[Work order] Print the data below exactly as it stands, and keep the pictures out.

[Entries shown]
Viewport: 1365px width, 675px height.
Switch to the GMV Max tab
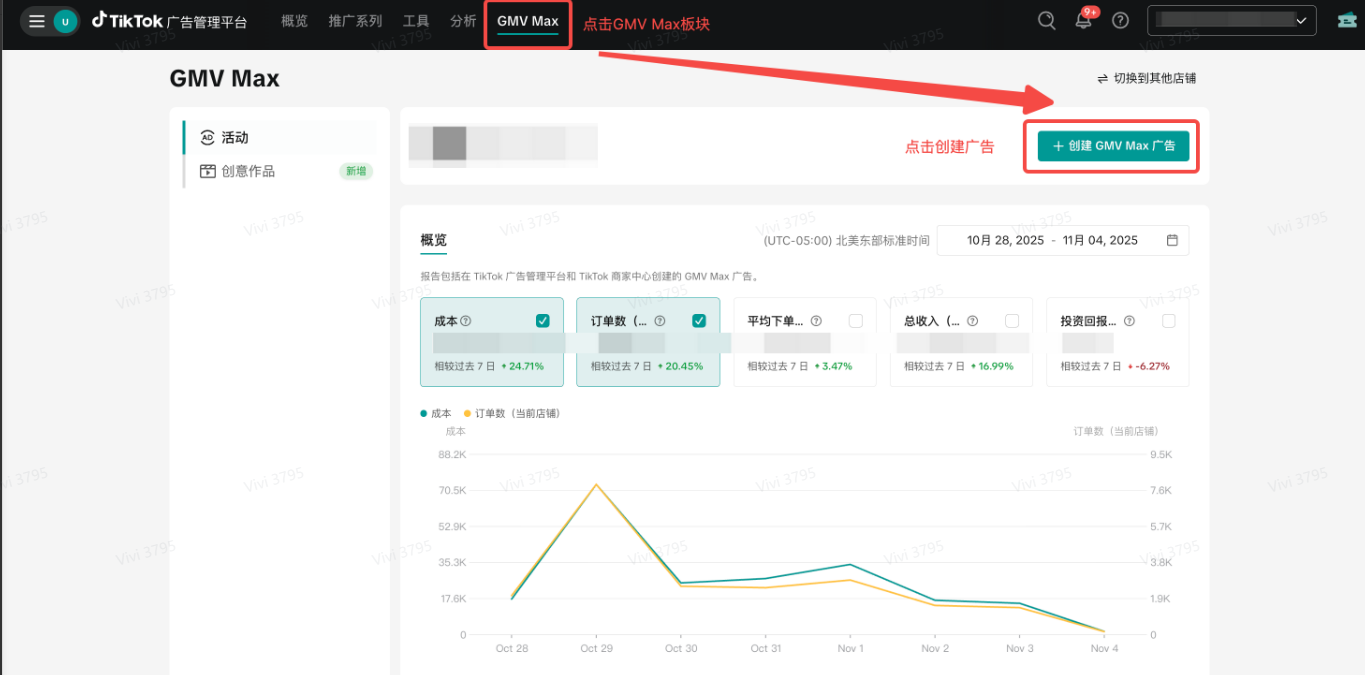(527, 20)
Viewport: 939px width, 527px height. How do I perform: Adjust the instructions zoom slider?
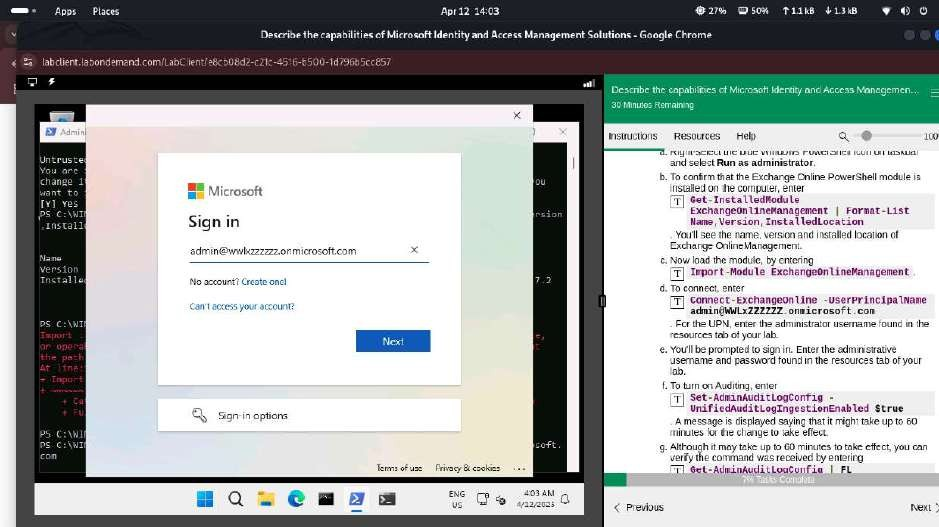tap(866, 136)
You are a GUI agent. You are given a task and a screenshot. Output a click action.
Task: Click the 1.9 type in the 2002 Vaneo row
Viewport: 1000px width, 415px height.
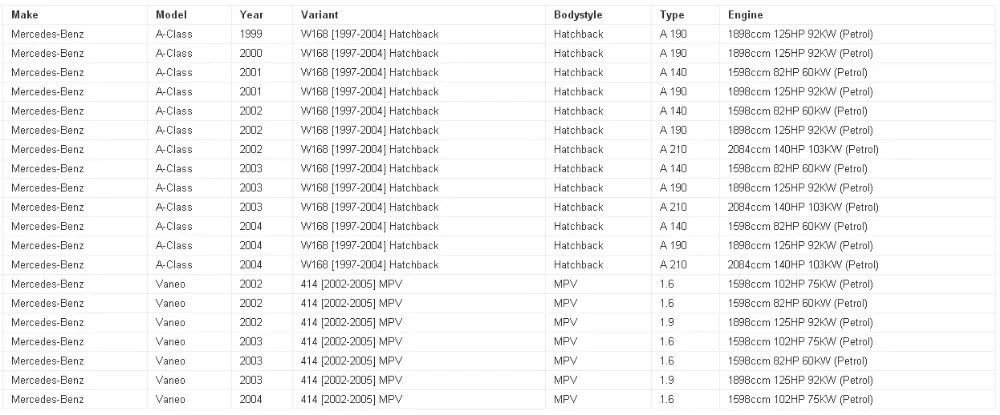(667, 323)
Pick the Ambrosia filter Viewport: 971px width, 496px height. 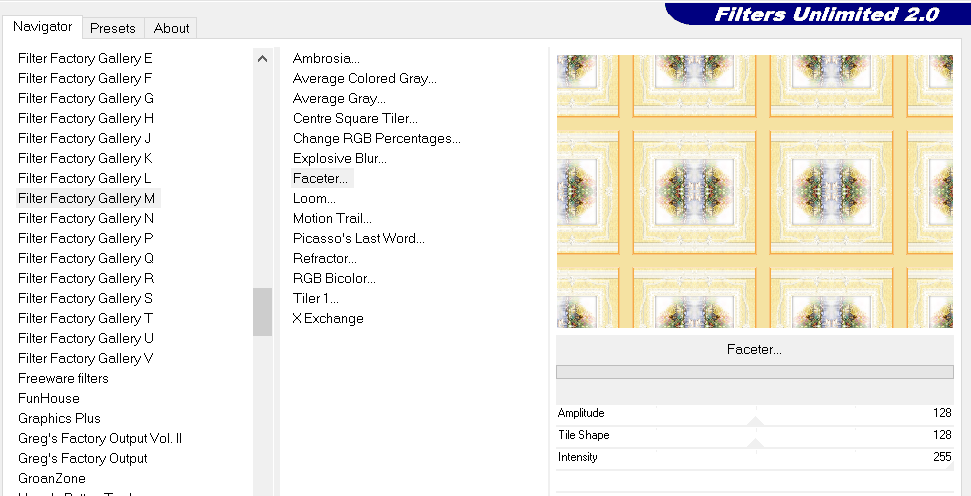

[Task result]
Viewport: 1365px width, 675px height.
Switch to the GMV Max tab
(527, 20)
Viewport: 939px width, 527px height. How do I perform: Adjust the instructions zoom slider?
tap(866, 136)
You are a GUI agent. You are given a task and a screenshot. Output a click action.
Task: Click the 1.9 type in the 2002 Vaneo row
Viewport: 1000px width, 415px height.
(667, 323)
Pick the Ambrosia filter Viewport: 971px width, 496px height. 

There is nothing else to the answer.